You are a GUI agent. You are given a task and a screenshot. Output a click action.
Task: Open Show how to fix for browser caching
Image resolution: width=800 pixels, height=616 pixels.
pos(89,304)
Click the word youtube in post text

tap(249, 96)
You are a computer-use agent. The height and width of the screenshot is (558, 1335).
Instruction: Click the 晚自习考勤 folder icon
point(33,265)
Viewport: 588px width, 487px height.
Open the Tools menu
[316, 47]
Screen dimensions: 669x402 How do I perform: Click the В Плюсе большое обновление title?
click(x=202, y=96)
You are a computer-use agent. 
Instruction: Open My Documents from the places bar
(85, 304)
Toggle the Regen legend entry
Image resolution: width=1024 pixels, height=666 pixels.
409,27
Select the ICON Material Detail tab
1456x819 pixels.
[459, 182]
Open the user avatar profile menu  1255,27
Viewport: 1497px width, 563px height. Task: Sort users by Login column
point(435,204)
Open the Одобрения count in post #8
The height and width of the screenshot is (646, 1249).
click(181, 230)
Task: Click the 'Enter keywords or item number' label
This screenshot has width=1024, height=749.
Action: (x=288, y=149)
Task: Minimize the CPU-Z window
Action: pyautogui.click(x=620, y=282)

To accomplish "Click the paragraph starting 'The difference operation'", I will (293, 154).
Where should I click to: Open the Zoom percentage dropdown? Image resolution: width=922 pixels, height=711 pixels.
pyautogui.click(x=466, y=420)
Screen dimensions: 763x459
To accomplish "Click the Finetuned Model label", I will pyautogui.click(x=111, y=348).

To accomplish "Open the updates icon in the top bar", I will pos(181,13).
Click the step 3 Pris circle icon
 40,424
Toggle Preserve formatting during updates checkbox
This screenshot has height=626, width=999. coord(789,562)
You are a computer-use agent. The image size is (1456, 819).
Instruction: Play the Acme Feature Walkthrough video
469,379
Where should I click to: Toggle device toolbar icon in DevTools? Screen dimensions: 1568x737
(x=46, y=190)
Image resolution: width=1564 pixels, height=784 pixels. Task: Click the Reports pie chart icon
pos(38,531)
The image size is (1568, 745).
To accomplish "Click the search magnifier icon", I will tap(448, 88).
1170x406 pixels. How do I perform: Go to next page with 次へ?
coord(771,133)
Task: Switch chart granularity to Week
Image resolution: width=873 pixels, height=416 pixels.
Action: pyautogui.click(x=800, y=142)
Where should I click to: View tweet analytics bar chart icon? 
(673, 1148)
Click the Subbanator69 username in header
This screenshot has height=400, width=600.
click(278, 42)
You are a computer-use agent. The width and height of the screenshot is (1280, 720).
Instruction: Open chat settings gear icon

- - - -

Requirement –
Give all the rows above as a JSON list of strings, with one string for each line and no blank lines.

Written solution –
[
  "You are a GUI agent. You are given a task and a screenshot. Output a click action.",
  "Task: Open Show how to fix for browser caching",
  "Image resolution: width=800 pixels, height=616 pixels.",
  "pos(89,304)",
  "Click the word youtube in post text",
  "tap(249, 96)",
  "You are a computer-use agent. The height and width of the screenshot is (558, 1335).",
  "Instruction: Click the 晚自习考勤 folder icon",
  "point(33,265)",
  "Viewport: 588px width, 487px height.",
  "Open the Tools menu",
  "[316, 47]",
  "Screen dimensions: 669x402 How do I perform: Click the В Плюсе большое обновление title?",
  "click(x=202, y=96)",
  "You are a computer-use agent. ",
  "Instruction: Open My Documents from the places bar",
  "(85, 304)",
  "Toggle the Regen legend entry",
  "Image resolution: width=1024 pixels, height=666 pixels.",
  "409,27",
  "Select the ICON Material Detail tab",
  "1456x819 pixels.",
  "[459, 182]",
  "Open the user avatar profile menu  1255,27",
  "Viewport: 1497px width, 563px height. Task: Sort users by Login column",
  "point(435,204)",
  "Open the Одобрения count in post #8",
  "The height and width of the screenshot is (646, 1249).",
  "click(181, 230)",
  "Task: Click the 'Enter keywords or item number' label",
  "This screenshot has width=1024, height=749.",
  "Action: (x=288, y=149)",
  "Task: Minimize the CPU-Z window",
  "Action: pyautogui.click(x=620, y=282)",
  "To accomplish \"Click the paragraph starting 'The difference operation'\", I will (293, 154).",
  "Where should I click to: Open the Zoom percentage dropdown? Image resolution: width=922 pixels, height=711 pixels.",
  "pyautogui.click(x=466, y=420)",
  "Screen dimensions: 763x459",
  "To accomplish \"Click the Finetuned Model label\", I will pyautogui.click(x=111, y=348).",
  "To accomplish \"Open the updates icon in the top bar\", I will pos(181,13).",
  "Click the step 3 Pris circle icon",
  " 40,424",
  "Toggle Preserve formatting during updates checkbox",
  "This screenshot has height=626, width=999. coord(789,562)",
  "You are a computer-use agent. The image size is (1456, 819).",
  "Instruction: Play the Acme Feature Walkthrough video",
  "469,379",
  "Where should I click to: Toggle device toolbar icon in DevTools? Screen dimensions: 1568x737",
  "(x=46, y=190)",
  "Image resolution: width=1564 pixels, height=784 pixels. Task: Click the Reports pie chart icon",
  "pos(38,531)",
  "The image size is (1568, 745).",
  "To accomplish \"Click the search magnifier icon\", I will tap(448, 88).",
  "1170x406 pixels. How do I perform: Go to next page with 次へ?",
  "coord(771,133)",
  "Task: Switch chart granularity to Week",
  "Image resolution: width=873 pixels, height=416 pixels.",
  "Action: pyautogui.click(x=800, y=142)",
  "Where should I click to: View tweet analytics bar chart icon? ",
  "(673, 1148)",
  "Click the Subbanator69 username in header",
  "This screenshot has height=400, width=600.",
  "click(278, 42)",
  "You are a computer-use agent. The width and height of the screenshot is (1280, 720).",
  "Instruction: Open chat settings gear icon"
]